Trump Ancam Tarif Baru 50 Persen untuk China, Pasar Saham Dunia Berguncang

Presiden Amerika Serikat, Donald Trump, kembali meningkatkan ketegangan perdagangan global dengan mengancam akan mengenakan tarif tambahan sebesar 50 persen terhadap impor dari China. Ancaman ini muncul setelah China memberlakukan tarif balasan sebesar 34 persen terhadap produk AS, sebagai respons terhadap kebijakan tarif resiprokal yang diumumkan Trump sebelumnya.

Ancaman Tarif Tambahan

Trump menegaskan bahwa jika China tidak mencabut tarif 34 persen yang telah diterapkan pada produk AS, Amerika Serikat akan menambahkan tarif baru sebesar 50 persen. “Jika China tidak membatalkan kenaikan tarif sebesar 34 persen pada 8 April, saya akan mengenakan tarif tambahan sebesar 50 persen,” ujar Trump melalui akun media sosialnya.

Reaksi China

Pemerintah China menanggapi ancaman tersebut dengan tegas. Mereka menyatakan akan “bertarung sampai akhir” dan tidak akan bertekuk lutut pada tekanan AS. China menilai bahwa tindakan AS tersebut merupakan bentuk pemerasan dan tidak akan tunduk pada tekanan tersebut.

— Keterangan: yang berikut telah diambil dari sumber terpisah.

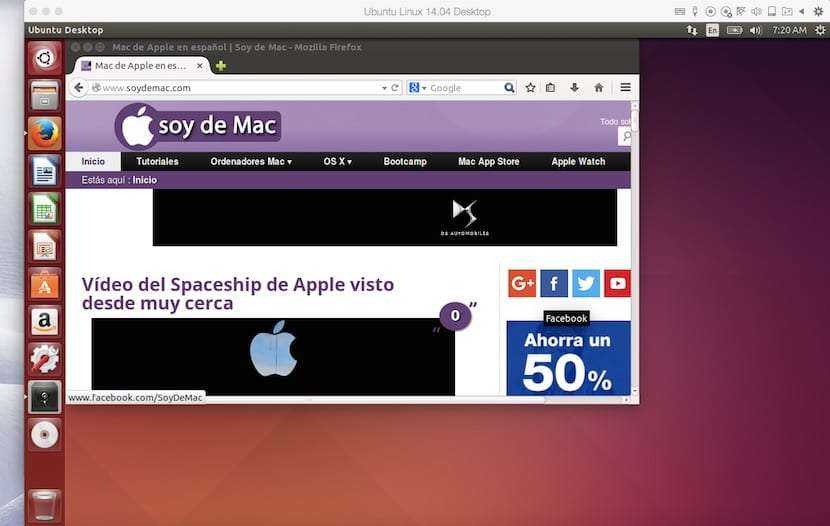Open the Ubuntu volume indicator
This screenshot has height=526, width=830.
coord(755,31)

Dampak pada Pasar Saham Global

Kebijakan tarif Trump telah memicu gejolak di pasar saham global. Indeks-indeks utama di Eropa dan Asia mengalami penurunan tajam. Di Asia, pasar saham Jepang, Nikkei 225, turun lebih dari 8 persen, sementara indeks Hang Seng di Hong Kong anjlok 13,2 persen, penurunan harian terburuk sejak 1997.

Di Amerika Serikat, Wall Street juga terpukul. Dow Jones Industrial Average kehilangan lebih dari 1.100 poin, atau sekitar 3,77 persen. S&P 500 turun 3,94 persen, dan Nasdaq jatuh 4,17 persen.

Tanggapan Pemerintah dan Ekonom

Pemerintah AS mencoba meredakan kekhawatiran dengan menyatakan bahwa langkah-langkah tersebut diperlukan untuk menyeimbangkan ketidakseimbangan perdagangan. Namun, ekonom dan analis memperingatkan bahwa kebijakan ini dapat memicu resesi global, meningkatkan inflasi, dan menekan laba perusahaan. Goldman Sachs bahkan menaikkan proyeksi resesi AS menjadi 45 persen.

Prospek Perundingan

Ketegangan ini menimbulkan pertanyaan mengenai masa depan perundingan perdagangan antara AS dan China. Beberapa negara mitra AS telah meminta negosiasi untuk menghindari dampak negatif dari kebijakan tarif tersebut. Namun, dengan ancaman tarif tambahan dan sikap tegas dari kedua belah pihak, prospek penyelesaian damai tampak semakin sulit dicapai.